▶ **PROBLEM**:
In the entries below, begin at the line with "The width and height of the screenshot is (326, 198)." and stop after the line with "Given: Cancel the Export Stems dialog"; output those lines exactly and omit the pictures.

[Collected data]
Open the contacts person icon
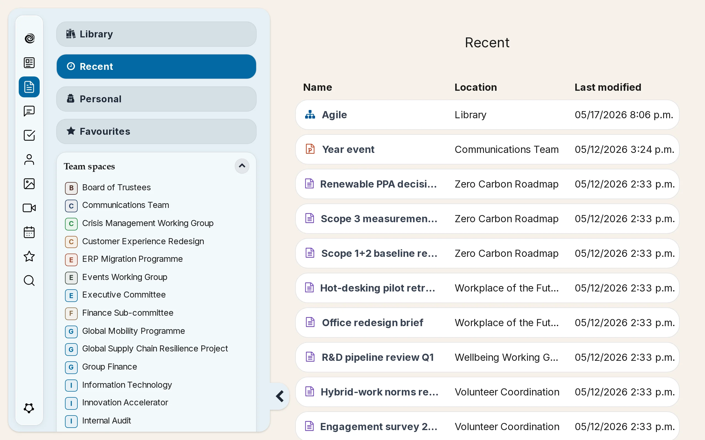Image resolution: width=705 pixels, height=440 pixels. (x=29, y=159)
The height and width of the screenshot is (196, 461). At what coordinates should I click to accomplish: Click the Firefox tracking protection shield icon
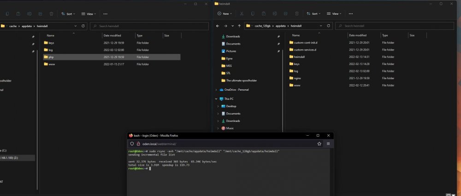coord(132,144)
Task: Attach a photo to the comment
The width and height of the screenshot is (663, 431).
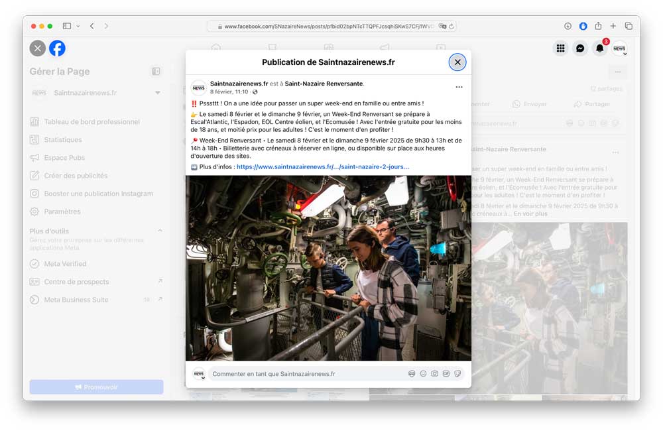Action: 434,374
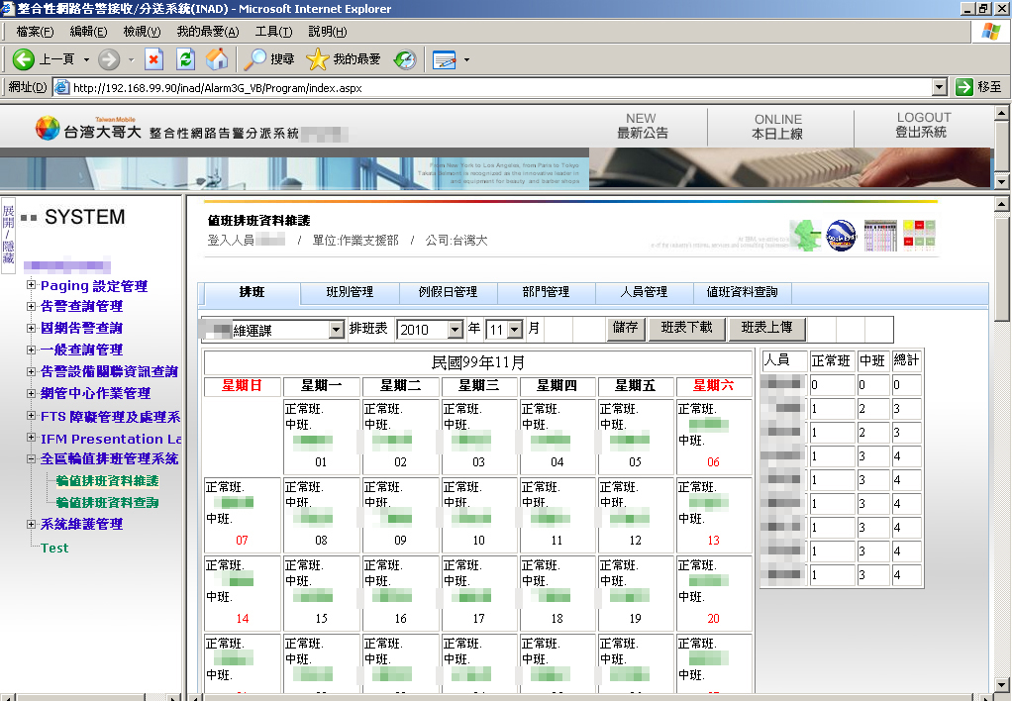The height and width of the screenshot is (701, 1012).
Task: Open the 維運課 department dropdown
Action: click(x=336, y=330)
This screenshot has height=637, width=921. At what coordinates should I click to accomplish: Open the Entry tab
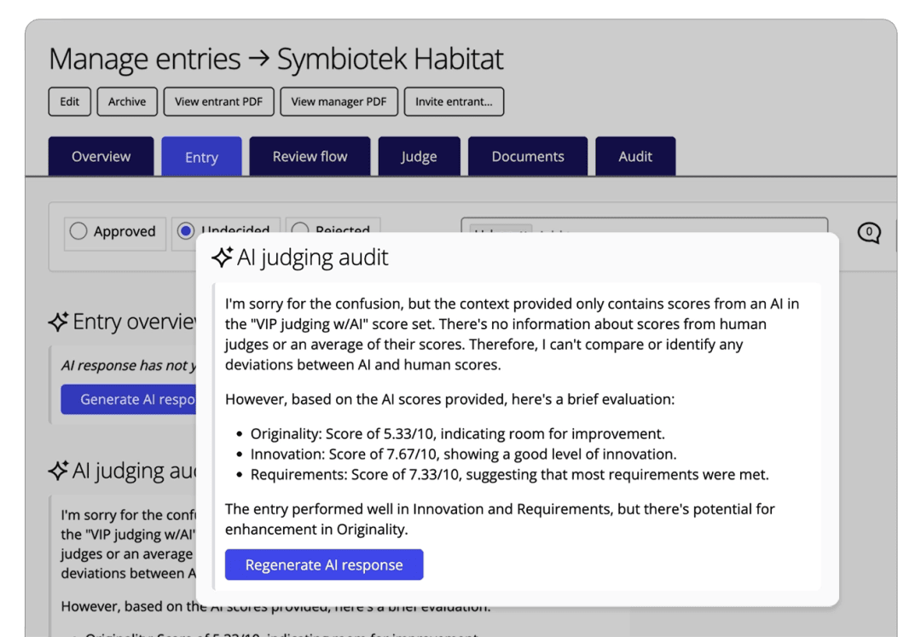[x=201, y=157]
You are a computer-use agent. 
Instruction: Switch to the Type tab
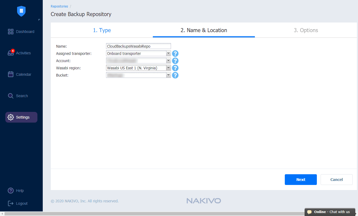[x=102, y=30]
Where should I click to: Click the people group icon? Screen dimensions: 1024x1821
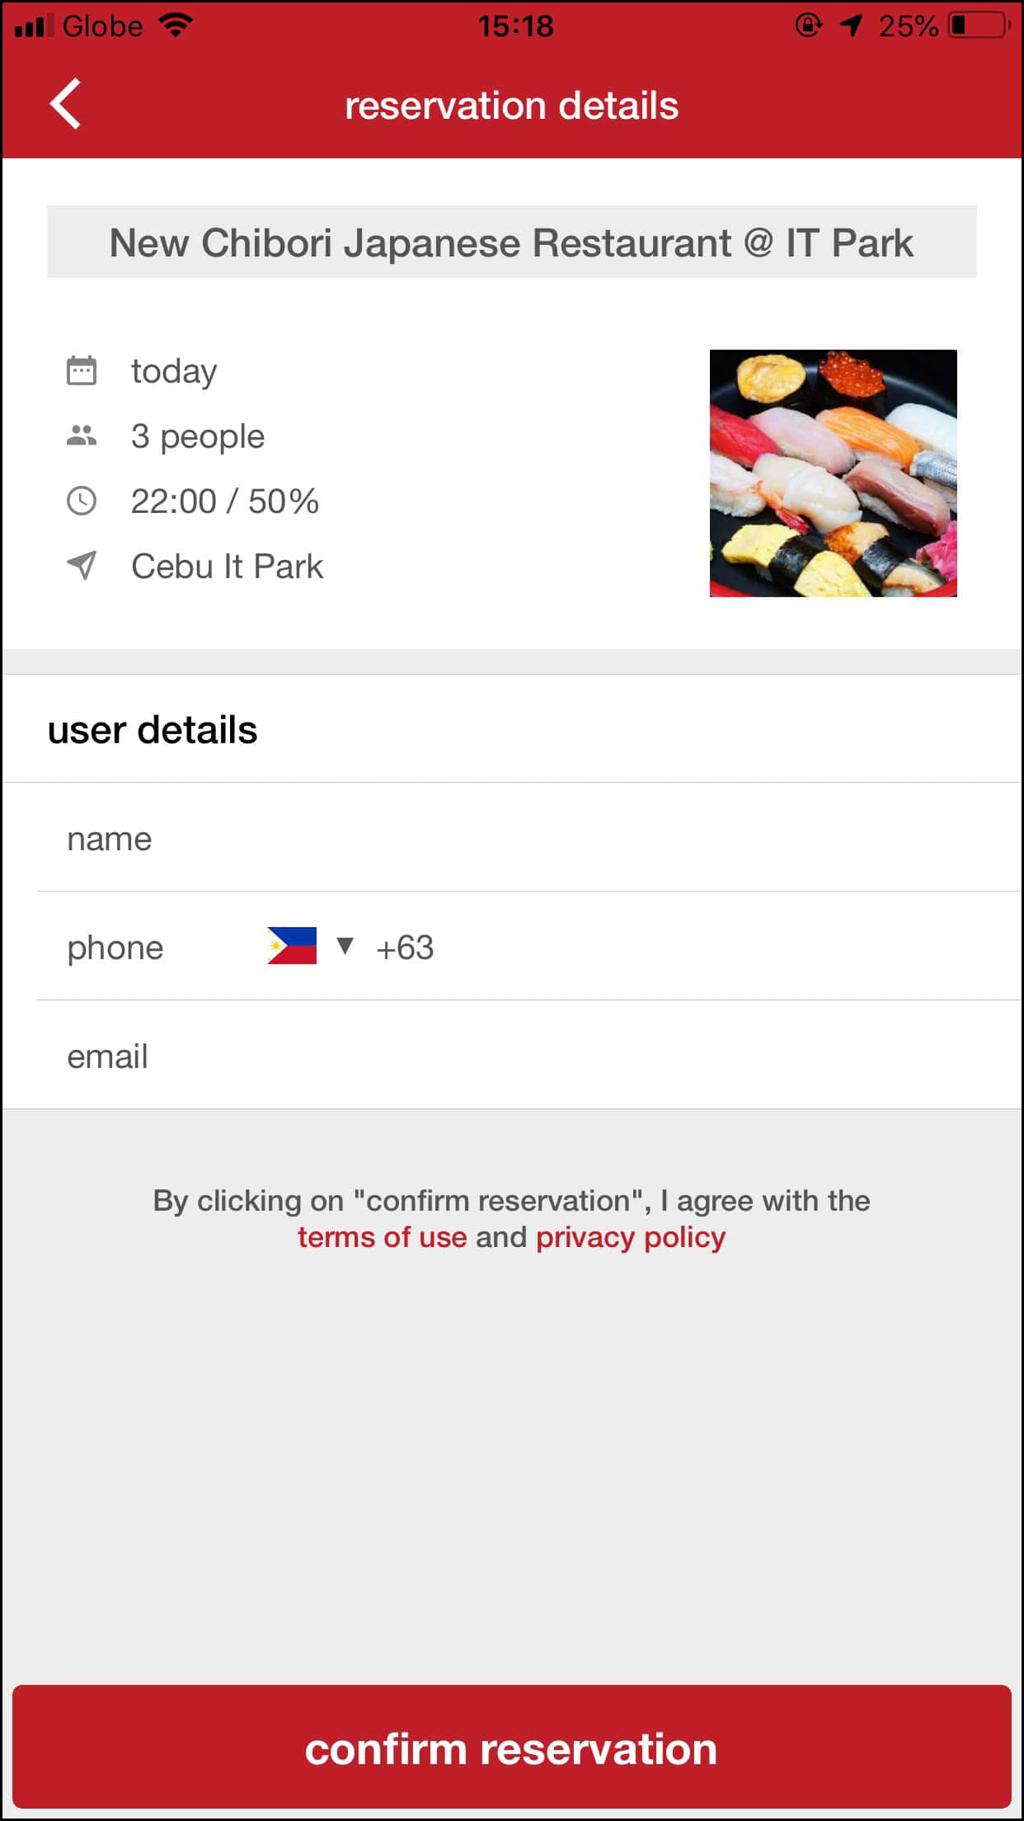[x=82, y=435]
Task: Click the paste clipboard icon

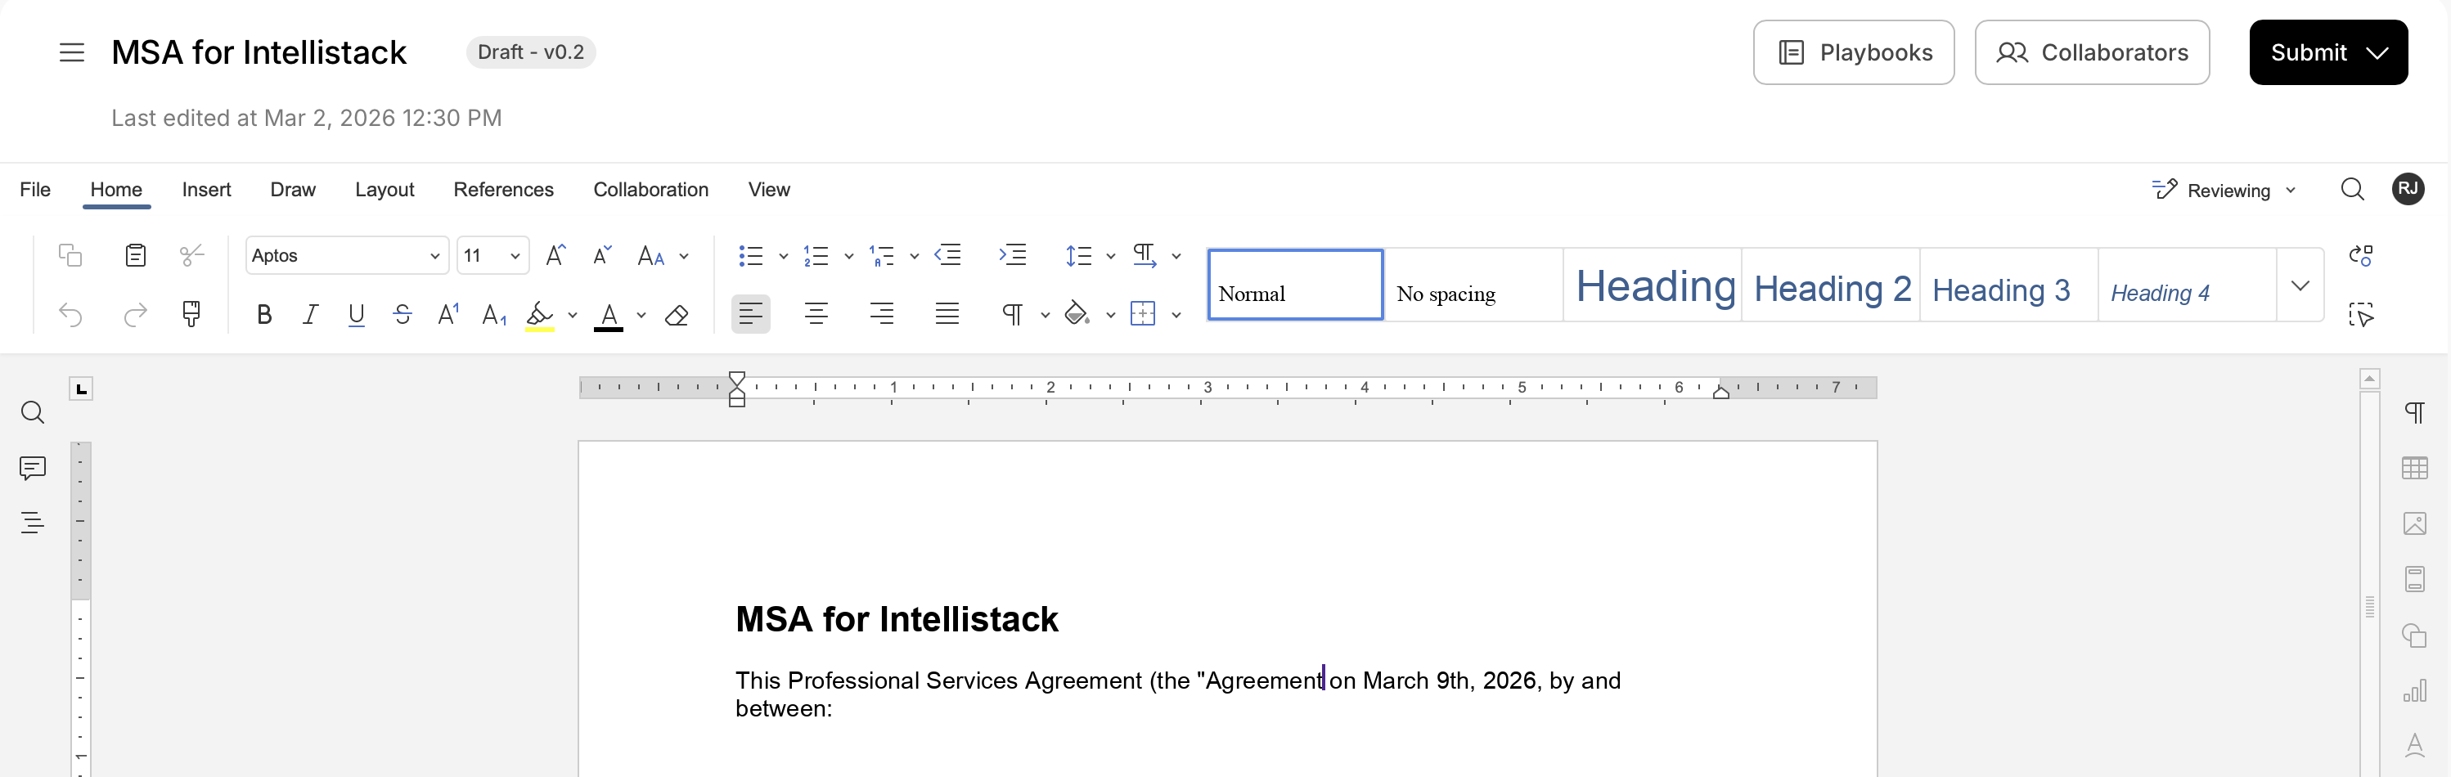Action: [x=135, y=255]
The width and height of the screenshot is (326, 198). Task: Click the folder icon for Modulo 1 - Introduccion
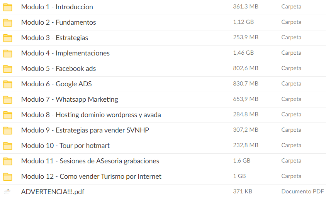click(8, 7)
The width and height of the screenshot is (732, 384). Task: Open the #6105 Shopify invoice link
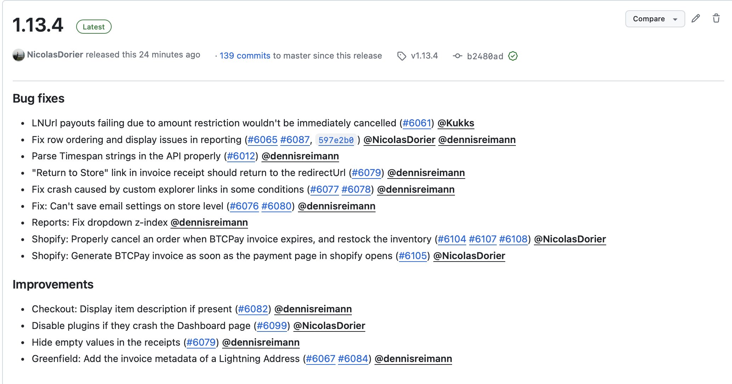coord(413,256)
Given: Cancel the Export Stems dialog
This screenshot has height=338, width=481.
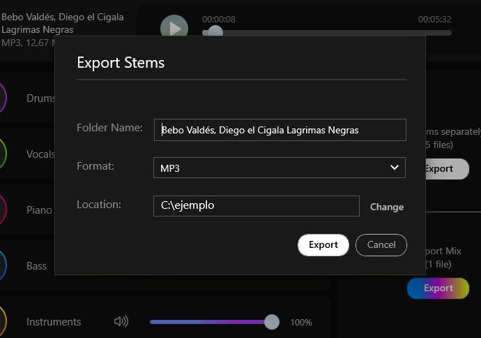Looking at the screenshot, I should 381,245.
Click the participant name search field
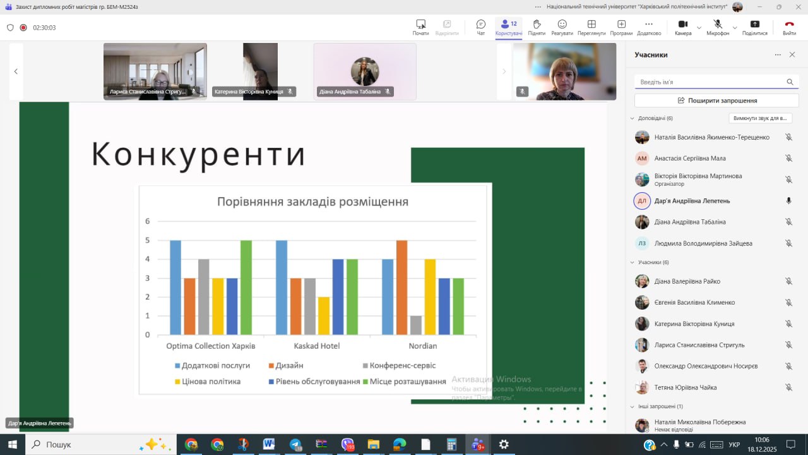Image resolution: width=808 pixels, height=455 pixels. point(710,82)
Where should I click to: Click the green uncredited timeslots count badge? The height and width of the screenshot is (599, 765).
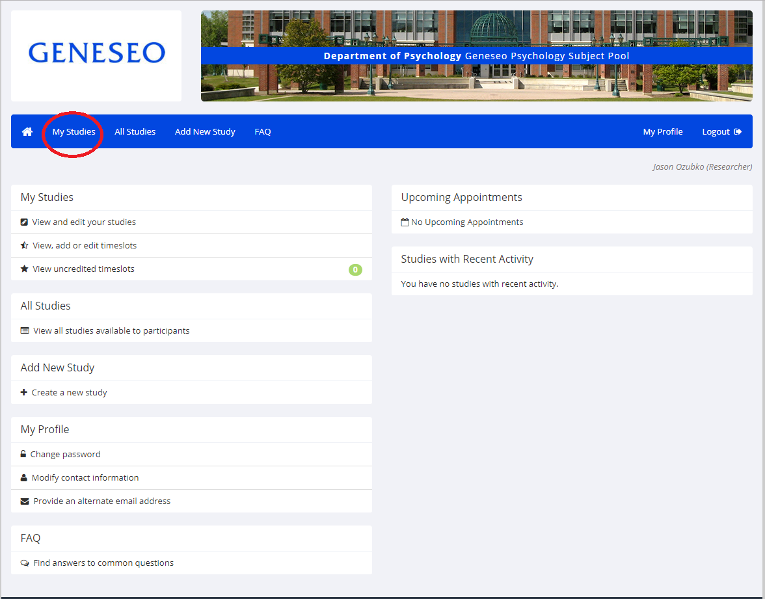355,269
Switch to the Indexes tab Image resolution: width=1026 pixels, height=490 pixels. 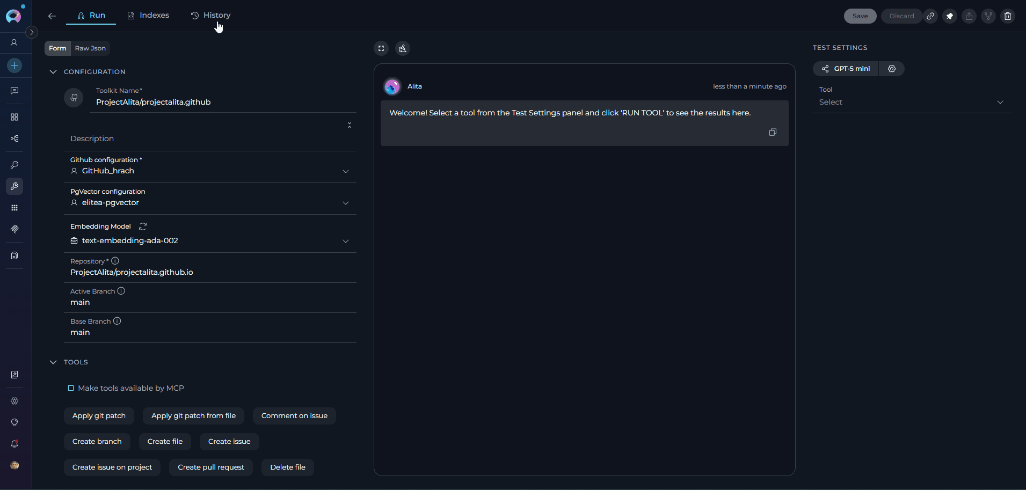tap(148, 15)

▶ **OUTPUT**:
The width and height of the screenshot is (326, 198). Task: Click the folder icon for Modulo 1 - Introduccion
click(8, 7)
The width and height of the screenshot is (732, 384). Task: Open the #6105 Shopify invoice link
coord(413,256)
Given: Cancel the Export Stems dialog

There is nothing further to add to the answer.